Extrait du texte:
★ ★ ★ ★

Nous examinons cet après-midi une proposition de loi défendue par notre collègue Guillaume Garot, profondément remaniée en commission des affaires sociales pour en exclure sa principale disposition. Dans sa version initiale, l'article 1er prévoyait en effet d'instaurer un conventionnement sélectif afin de mieux répartir les médecins libéraux sur notre territoire. Nous aurons l'occasion d'en débattre à nouveau lors de l'examen des amendements visant à le rétablir, mais je voudrais dès à présent donner notre opinion.
L'idée d'un conventionnement sélectif fait débat au sein de notre groupe – comme, d'ailleurs, dans la quasi-totalité des groupes politiques. Pour certains de mes collègues, il s'agit d'appliquer aux médecins libéraux désirant s'installer la même politique de régulation de l'offre que celle qui est imposée à d'autres professionnels de santé comme les pharmaciens. Cette mesure permet aujourd'hui à une immense majorité de nos concitoyens d'accéder à cet acteur de premier recours, installé à souvent quelques minutes seulement de leur domicile.
Cette mesure est également plébiscitée par les Français. Toutefois, pour ma part, je reste convaincue qu'elle se révélerait une mauvaise solution, étant donné que l'actuelle pénurie de médecins généralistes n'épargne aucun territoire. Rien n'indique non plus que les jeunes médecins privés de la possibilité de s'installer dans les zones sur-dotées se rabattront sur les zones déficitaires. Ils préféreront ne pas s'installer plutôt que de le faire contraints et forcés.
La réalité, vous la connaissez aussi bien que moi : c'est la désaffection que subit la médecine générale dès le troisième cycle des études médicales. En 2018, cette spécialité constituait le quarante et unième choix des étudiants, juste avant la médecine du travail. En soutenant de telles mesures coercitives, nous risquons de renforcer encore cette désaffection.
Au-delà de cette réflexion qui l'anime, le groupe UDI, Agir et indépendants se retrouve sur la conviction que l'amélioration de l'accès aux soins passe par une politique volontariste d'aménagement de nos territoires. Certaines zones, et singulièrement les villes moyennes, ont eu le sentiment d'être reléguées au second plan. La crise des gilets jaunes et le grand débat national ont été les révélateurs de leurs attentes.
La pénurie de médecins que nous connaissons est évidemment la conséquence d'un numerus clausus trop restreint. Nous avons tous approuvé, sur ces bancs, sa suppression par la loi relative à l'organisation et à la transformation du système de santé. Mais on ne peut réduire la question des déserts médicaux au sujet du numerus clausus.
À l'image de la société, les médecins ont changé. La profession s'est féminisée. Hommes et femmes, ceux qui l'exercent aspirent à une meilleure répartition de leur temps entre vie professionnelle et vie personnelle, et souhaitent un cadre de vie qui donne accès aux loisirs, à des commerces de proximité. En un mot, comme l'ensemble des Français, la profession est attachée à une certaine qualité de vie au quotidien.

★ ★ ★ ★

Matériel fourni:
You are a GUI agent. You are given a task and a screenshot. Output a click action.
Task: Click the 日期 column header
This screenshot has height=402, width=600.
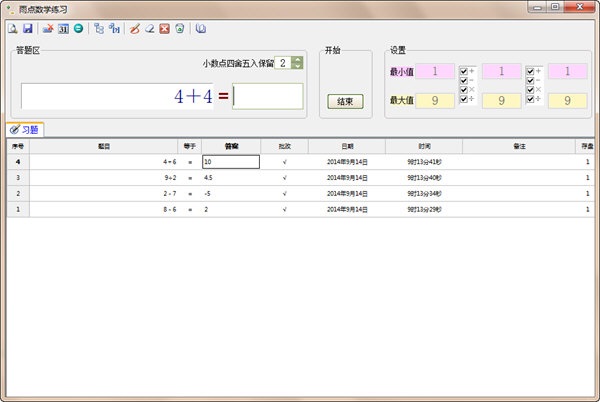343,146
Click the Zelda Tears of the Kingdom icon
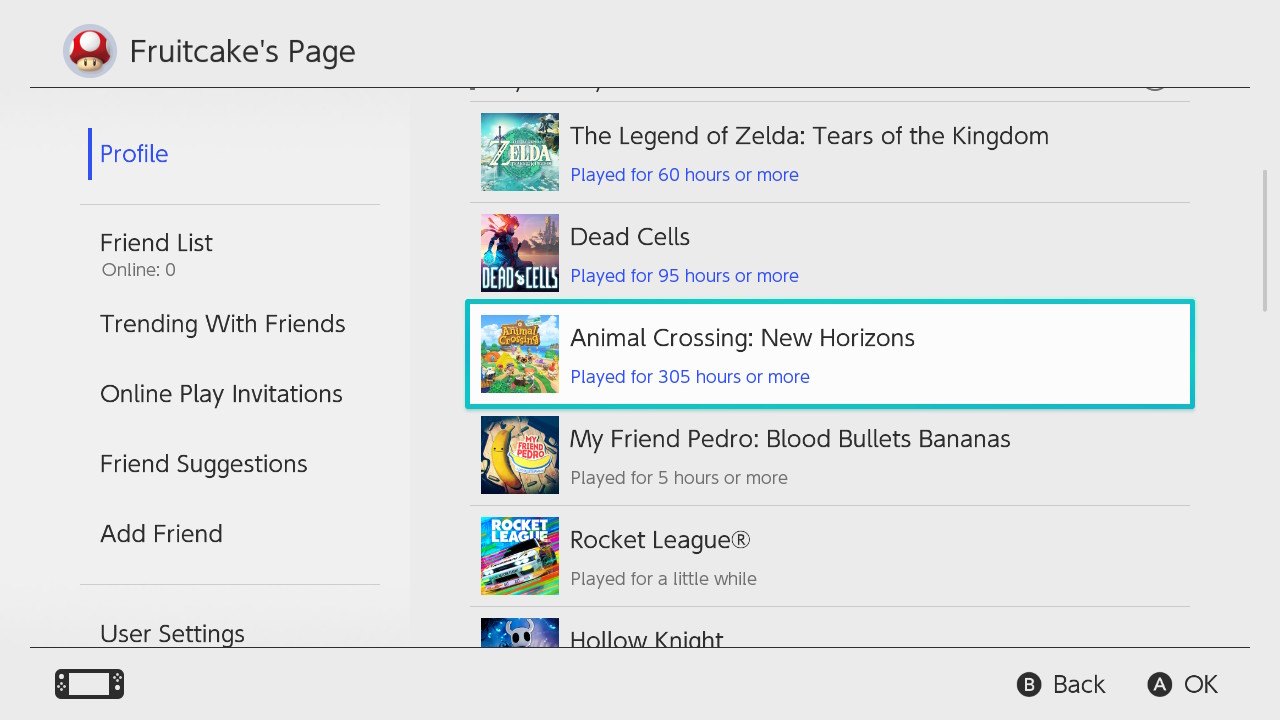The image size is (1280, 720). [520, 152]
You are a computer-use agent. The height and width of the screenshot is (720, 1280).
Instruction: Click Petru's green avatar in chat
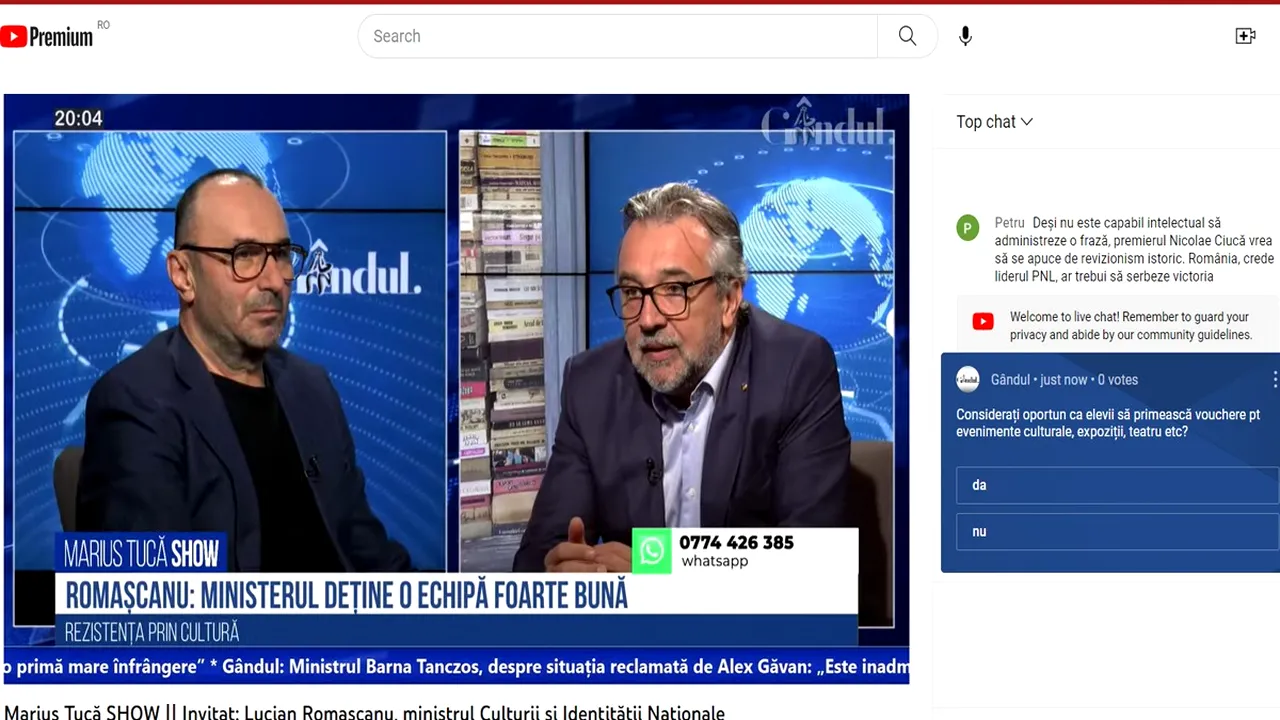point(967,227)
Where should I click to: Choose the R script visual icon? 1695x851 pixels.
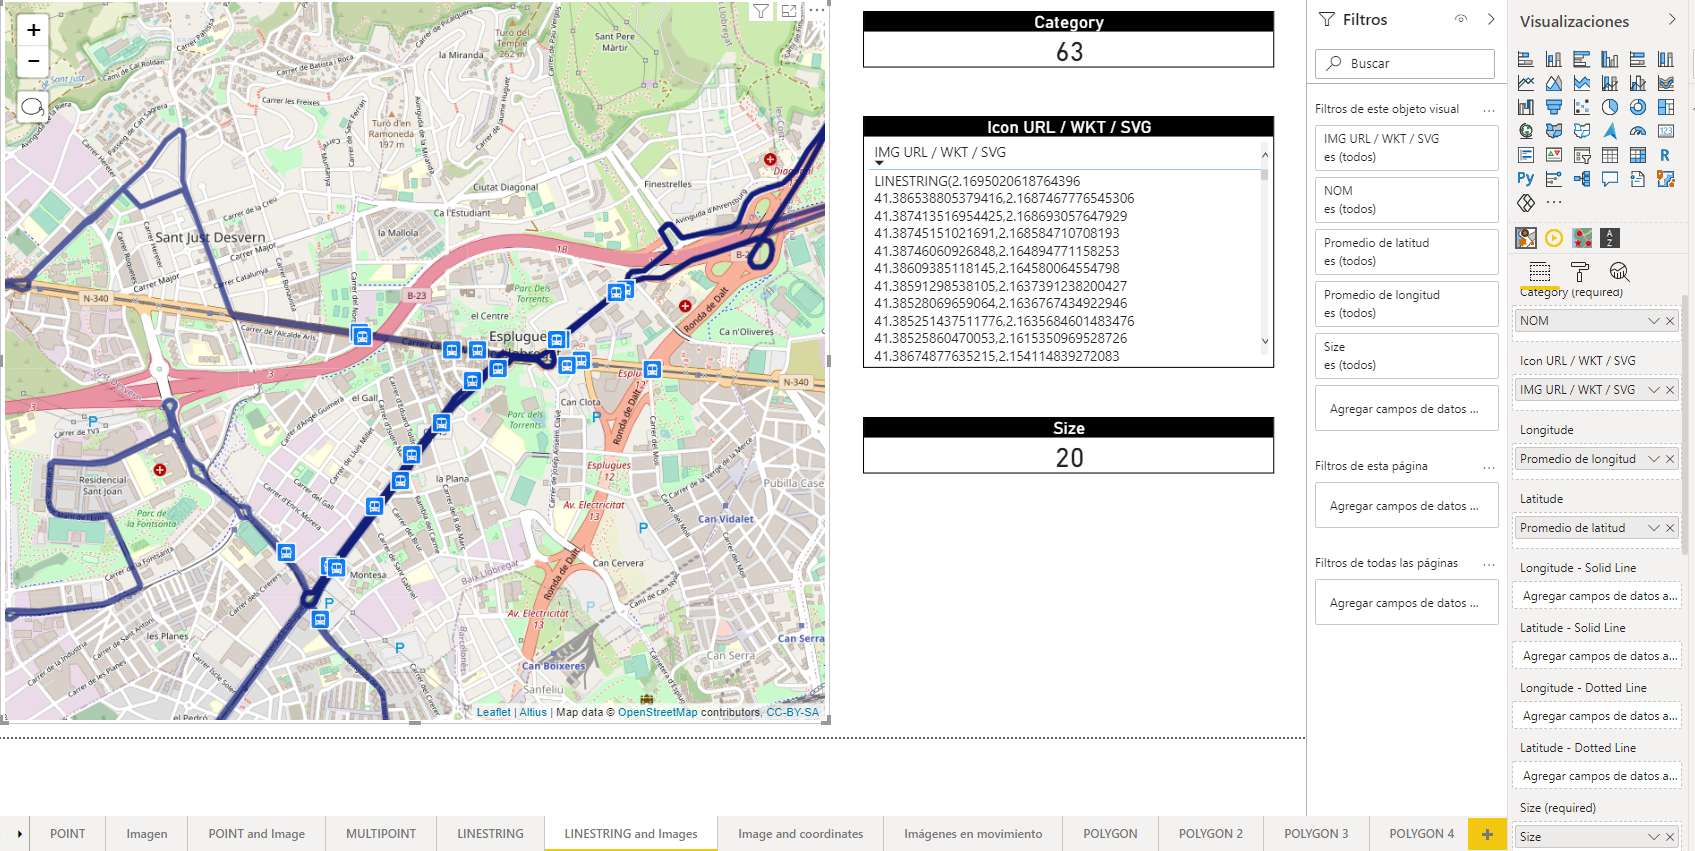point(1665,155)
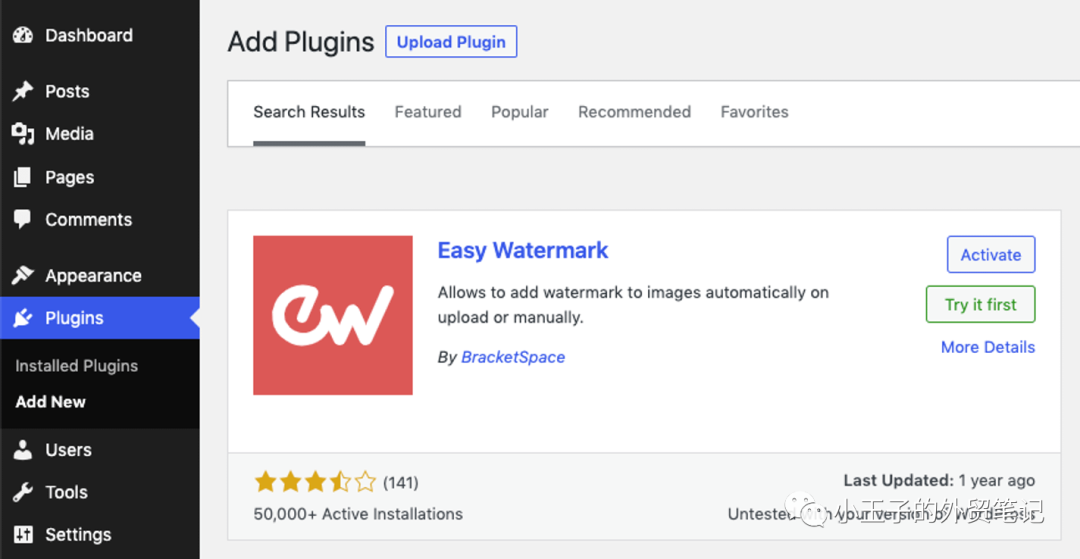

★ ★ ★ ★

Action demandée: Réécrivez le passage du discours sur l'accès aux soins qui va de « La pénurie de » jusqu'à « du numerus clausus. », en substituant « zones sous-dotées » à « déserts médicaux ».

Résultat obtenu:
La pénurie de médecins que nous connaissons est évidemment la conséquence d'un numerus clausus trop restreint. Nous avons tous approuvé, sur ces bancs, sa suppression par la loi relative à l'organisation et à la transformation du système de santé. Mais on ne peut réduire la question des zones sous-dotées au sujet du numerus clausus.